BEGIN Listed records

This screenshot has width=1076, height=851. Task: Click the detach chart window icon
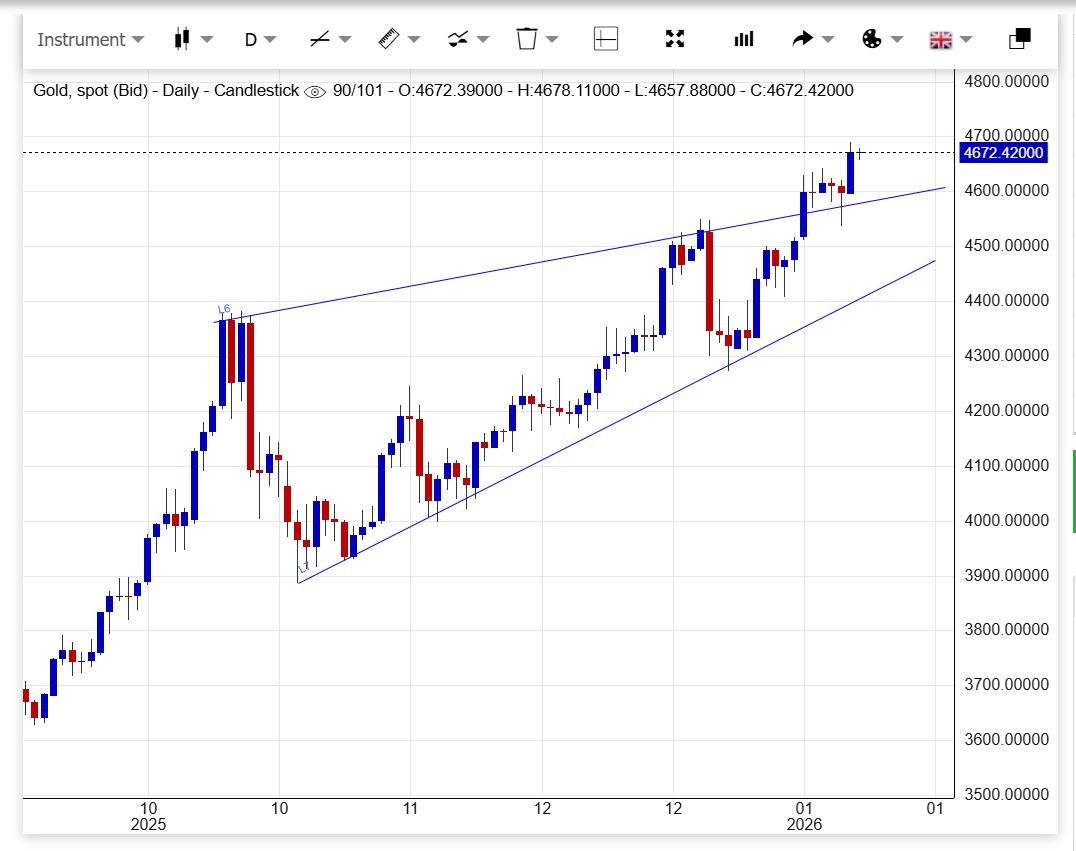point(1019,39)

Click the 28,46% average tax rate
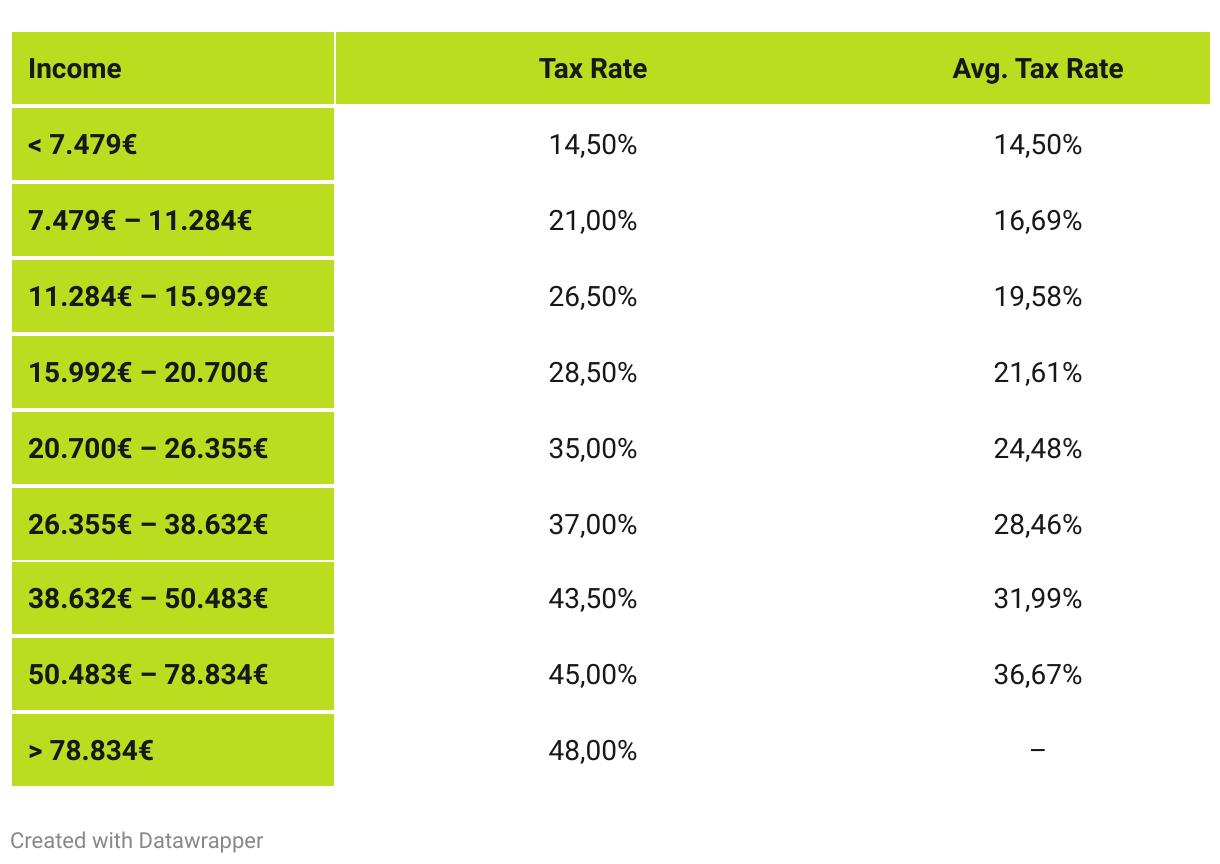[1038, 524]
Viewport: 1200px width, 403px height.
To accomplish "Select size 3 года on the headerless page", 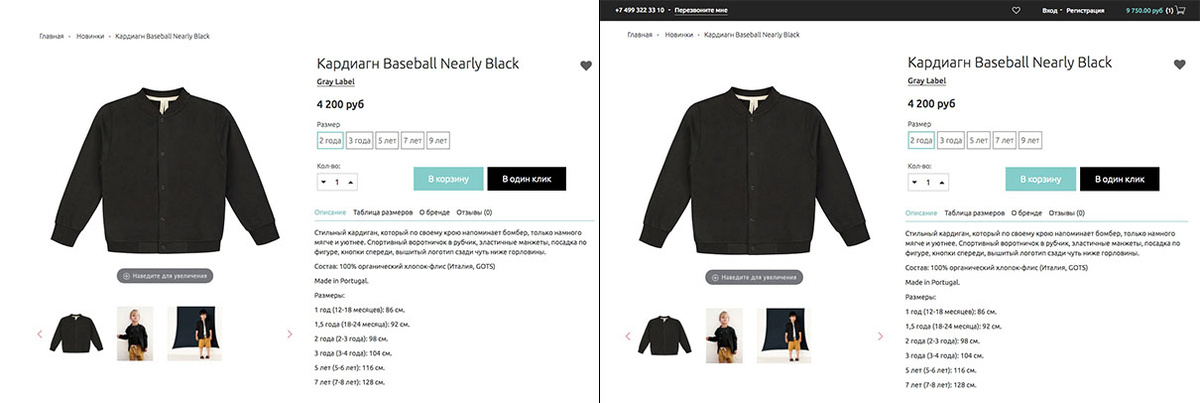I will [360, 141].
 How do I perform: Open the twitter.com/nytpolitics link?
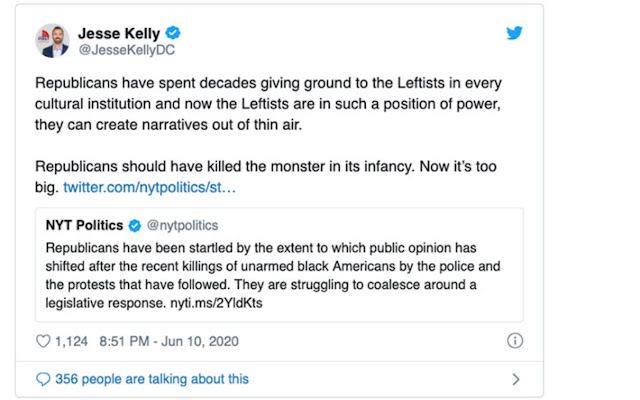(149, 187)
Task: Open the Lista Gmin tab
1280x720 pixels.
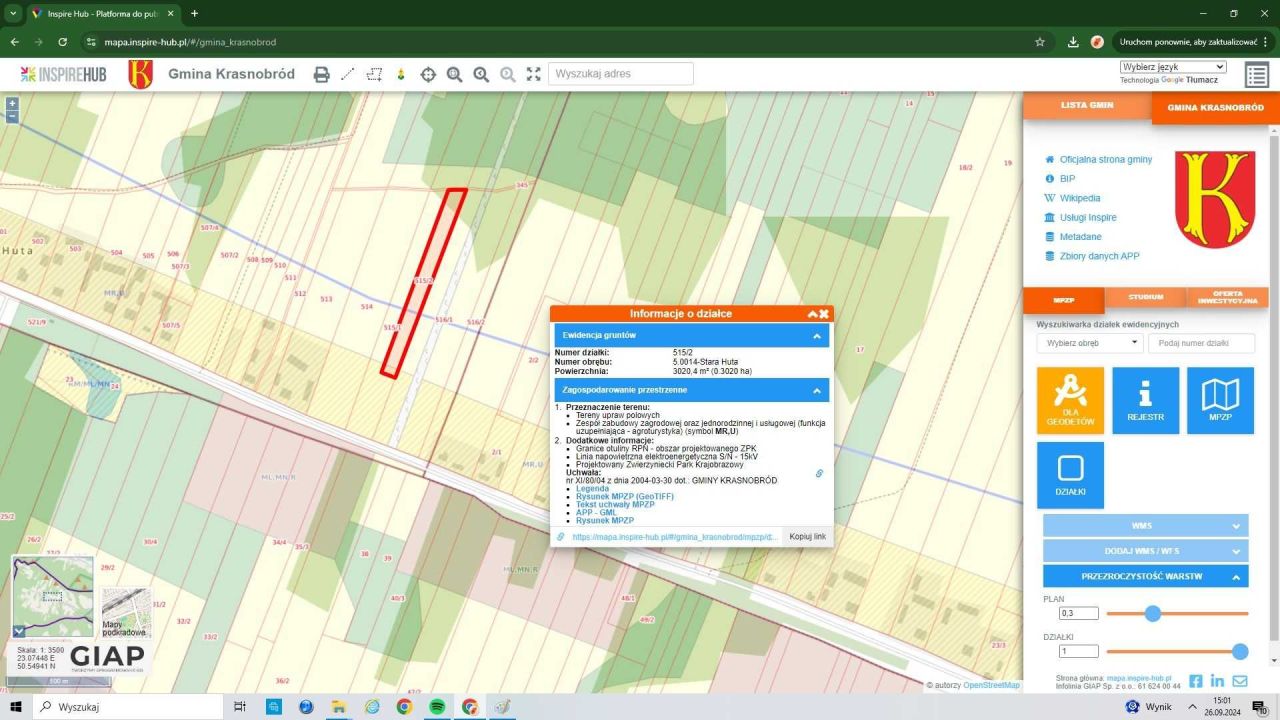Action: tap(1087, 105)
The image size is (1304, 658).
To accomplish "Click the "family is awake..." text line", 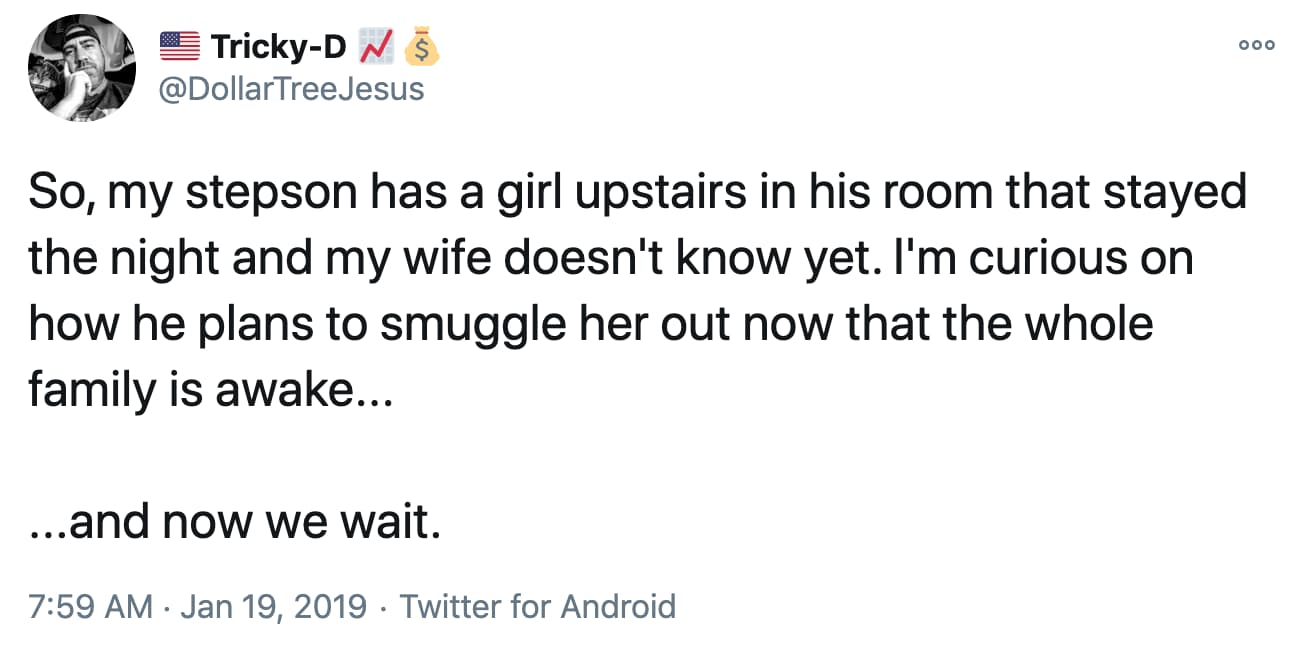I will (x=204, y=390).
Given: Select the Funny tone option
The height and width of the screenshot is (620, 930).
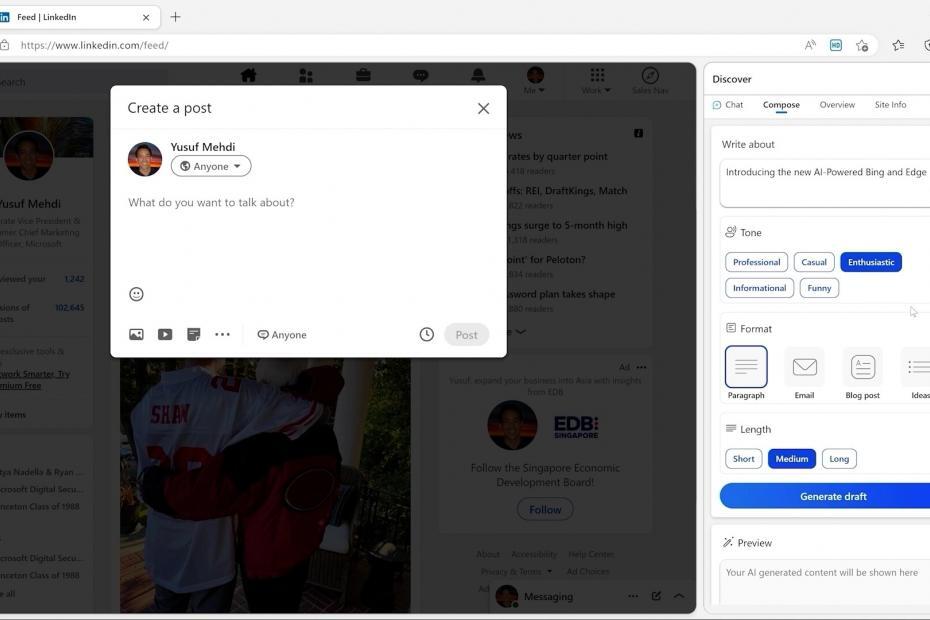Looking at the screenshot, I should click(x=818, y=287).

END Listed records

Required work >>
Your copy should hold only the lines from the one containing "The height and" through the last line of the listing, both included, retyped exactly and free of pictures.

Result >>
The height and width of the screenshot is (620, 930).
Looking at the screenshot, I should click(x=818, y=287).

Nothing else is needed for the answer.